Meloni hopes EU understands message from voters

By AFP
June 16, 2024
Italian Prime Minister Giorgia Meloni speaks during a news conference to present her governments first budget in Rome, Italy, November 22, 2022. — Reuters
Italian Prime Minister Giorgia Meloni speaks during a news conference to present her government's first budget in Rome, Italy, November 22, 2022. — Reuters

BARI, Italy: Italy’s Prime Minister Giorgia Meloni said Saturday she hoped the European Union would understand the “message” sent by voters in last weekend’s elections, after far-right parties such as hers made gains.

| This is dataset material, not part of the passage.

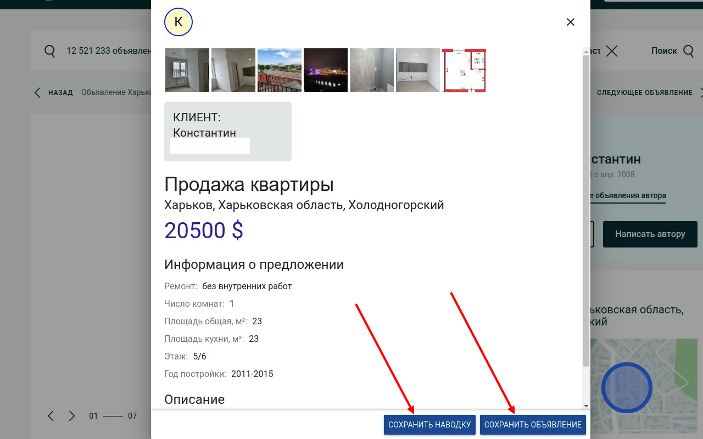
Task: Run search via the Поиск magnifier icon
Action: pos(688,50)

Meloni, head of the post-fascist Brothers of Italy party, which performed particularly well in the vote, urged the EU to “understand the message that has come from European citizens”.

“Because if we want to draw lessons from the vote that everything was fine, I fear it would be a slightly distorted reading,” she told a press conference at the end of a G7 summit in Puglia.

“European citizens are calling for pragmatism, they are calling for an approach that is much less ideological on several major issues,” she said.

Meloni’s right-wing government coalition has vehemently opposed the European Green Deal and wants a harder stance on migration.

“Citizens vote for a reason. It seems to me that a message has arrived, and it has arrived clearly,” she said.

EU leaders will meet in Brussels on Monday to negotiate the top jobs, including whether European Commission chief Ursula von der Leyen will get a second term.

Von der Leyen’s centre-right European People’s Party strengthened its grip with the vote, but her reconfirmation is not yet in the bag.

The 65-year-old conservative was in Puglia for the G7 and likely used the summit to put her case to the leaders of France, Germany and Italy.

But Meloni refused to be drawn on whom she is backing. “We will have a meeting on Monday, we’ll see,” she told journalists.

“We will also see what the evaluations will be on the other top roles,” she said.

Italian political watchers say Meloni is expected to back von der Leyen, but is unlikely to confirm that openly until Rome locks in a deal on commissioner jobs.

“What interests me is that... Italy is recognised for the role it deserves,” she said. “I will then make my assessments.”